I na to wszystko włazi z butami facet o mentalności watażki i mołojca, który jako Prezydent Gruzji narobił tyle dymu i niecnoty, że starczyłoby dla niejednej grupy obwiesiów. Od kilkudziesięciu godzin ten gość – przez jakiś czas realizator amerykańskiego projektu w Odessie i na tej podstawie pupil Pana Cukiernika rządzącego Samostijną – robi w Kijowie Misza-Majdan.

Ukraina weszła do globalnej debaty, kiedy podczas wileńskiej próby kolonizacji przez UE – odmówiła. Jakimś cudem już w Wilnie na tę decyzje o odmowie czekała silna grupa Euro-Ukraińców i rozpoczęła dym, który zakończył się dramatem Euro-Majdanu. Złośliwi powiedzą, że Janukowycz w Wilnie działał z inspiracji Putina, po długiej i „szczerej” rozmowie z nim. Rozumiem, że gdyby działał z inspiracji Kanzlerin albo President of… - to nie byłoby problemu, nieprawdaż?

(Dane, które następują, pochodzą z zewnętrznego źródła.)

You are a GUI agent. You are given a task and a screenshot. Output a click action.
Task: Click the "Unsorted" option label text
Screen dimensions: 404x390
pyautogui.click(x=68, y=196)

Całkiem niedawno wspominałem o Ukrainie w notce https://publications.webnode.com/news/aaaaaaby-beacie/ pisząc o tym, że Amerykanie wcisnęli Poroszence Gruzina M. Saakaszwili (byłego Prezydenta Gruzji), który jako Gubernator Odessy miał znaleźć sposób na „obejście Sewastopola”, ale okazał się przeciwskuteczny i po prostu łakomy oraz głupi.

Życzę Ukrainie i jej mieszkańcom, aby nie pozwolili na to, byśmy Kozaczyznę „przeredagowali” sobie w głowach, i zamiast kojarzyć ją z pierwszą nowoczesną konstytucją świata (tzw. Konstytucja kozacka, 1710) – kojarzyli z podskakującym Gruzinem. Rozumiem, że Ukraina uczy się od nowa swojej państwowości (tak jak Polska uczyła się na błędach po 1918) – ale na miejscu ludzi rozumnych zwołałbym Konferencję Mędrców Środkowo-Europejskich i zapytał ich o opinię, a gdyby ta opinia „leżała” Ukraińcom – poprosiłbym o pomoc.